The standardized disclosure forms developed by HUD to meet RESPA requirements — the Good Faith Estimate and HUD-1 settlement statement — are currently scheduled to become mandatory on Jan. 1, over the objections of lenders and critics within the real estate industry.

Industry groups including the Mortgage Bankers Association, the American Escrow Association and the American Bankers Association have asked HUD to withdraw the form and other RESPA rule changes and work with the Federal Reserve on a uniform disclosure form.

The National Association of Home Builders and the National Association of Mortgage Brokers have also filed separate lawsuits aimed at blocking aspects of the rule changes (see story).

Many House lawmakers are sympathetic to the real estate industry’s concerns. Last year, more than 240 lawmakers signed a letter urging HUD to withdraw its proposed RESPA changes and work with the Fed on a simplified disclosure form (see story).

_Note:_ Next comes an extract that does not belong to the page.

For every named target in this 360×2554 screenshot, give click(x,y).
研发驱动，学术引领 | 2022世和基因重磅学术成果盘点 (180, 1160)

In a 300-114 vote May 7, the House approved HR 1728, a bill aimed at curbing predatory lending, which also included an amendment that would delay HUD’s RESPA rule changes for one year. It’s unclear whether Senate lawmakers will follow suit. …CONTINUED

Although the new GFE and proposed RESPA changes were drawn up during the Bush administration, Obama’s Secretary of Housing, Shaun Donovan, said last month that he remains committed to implementing the changes on Jan. 1 (see story).

In proposing the new disclosure forms and RESPA rule changes in March 2008, HUD said they would save consumers nearly $700 per loan, or $8.35 billion a year, by helping them shop for the best price on not only a mortgage, but settlement service like title insurance (see story). HUD has said the Fed’s TILA disclosure form emphasizes loan terms.

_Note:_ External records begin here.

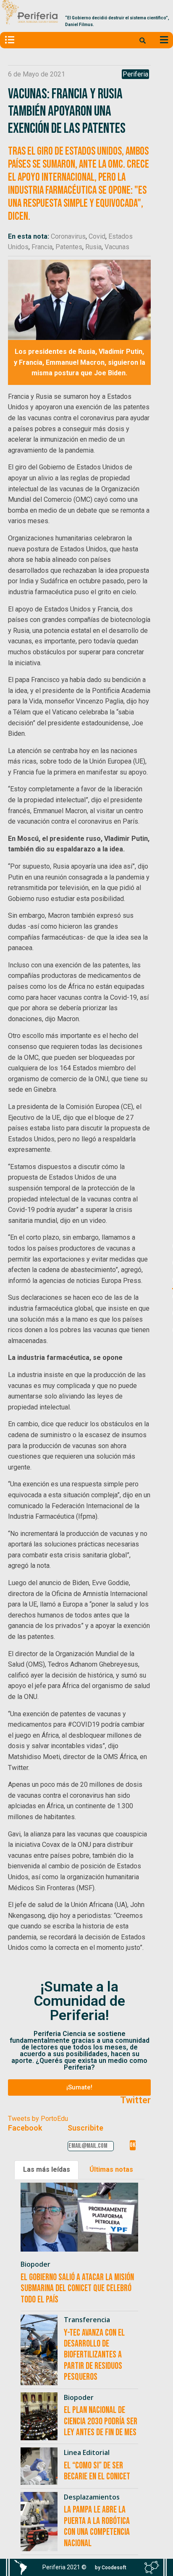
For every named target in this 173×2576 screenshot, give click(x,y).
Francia (41, 247)
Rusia (93, 247)
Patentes (68, 247)
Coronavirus (68, 236)
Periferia (135, 74)
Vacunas (117, 247)
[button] (79, 2087)
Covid (97, 236)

Asked if HUD still plans to implement the new disclosure forms and RESPA rule changes on New Year’s Day, a HUD spokesman today said Donovan "is already on record that the department is moving ahead with fully implementing the final RESPA rule come Jan. 1."

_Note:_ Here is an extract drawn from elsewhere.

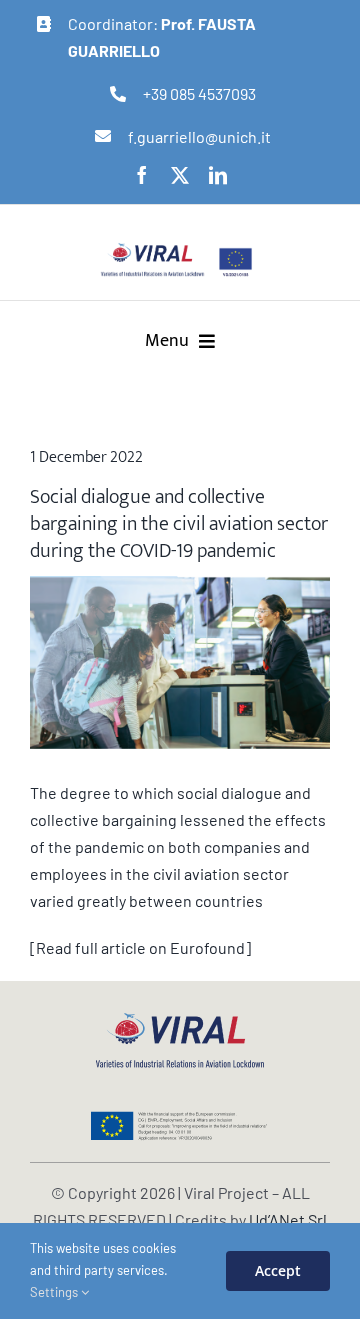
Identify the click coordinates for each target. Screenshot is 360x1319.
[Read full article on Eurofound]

That means the Obama administration appears to be on a course in which it will require lenders to begin using HUD’s new RESPA disclosure forms on the first of the year, and then ask the new Consumer Financial Protection Agency to draw up new forms to replace them.

HUD estimates that more than 10,000 lenders would be affected by the proposed RESPA rule change, plus more than 4,000 credit unions that originate mortgages. Adopting the new disclosure forms and complying with the new RESPA rules will involve considerable time and expense.

In an impact analysis, HUD estimated that lenders and settlement services providers are facing $571 million in one-time costs to implement the changes, and will then face recurring compliance costs of $918 million a year, or $73.40 per loan.

The draft bill released by the Obama administration today would allow the Consumer Financial Protection Agency to hold off on drawing up a uniform mortgage disclosure form if it determines that "any proposal issued by (the Fed and HUD) carries out the same purpose."

Either way, lenders and settlement services providers like title insurers are faced with a dilemma because they must prepare to implement any changes well in advance. They could spend the money required to become compliant with HUD’s RESPA rule changes, only to see them suspended by Congress or superseded by the new disclosures to be drawn up by the Consumer Financial Protection Agency.

There are "lots of conflicting scenarios out there which create Excedrin-like headaches for lenders and other settlement service providers," said Philip Schulman, an attorney with K&L Gates who is an expert on RESPA issues.

It’s impossible to say whether or when a Consumer Financial Protection Agency will be created or if Congress will set aside implementation of HUD’s RESPA rule change, Schulman said.

"I think it is fair to say that neither (the protection agency nor congressional suspension of HUD’s RESPA rule) will be in effect on Jan. 1, 2010," Schulman said in an e-mail. "Therefore, all the industry can do at this point is gear up for the new GFE and HUD-1 scheduled to be in place on New Year’s Day."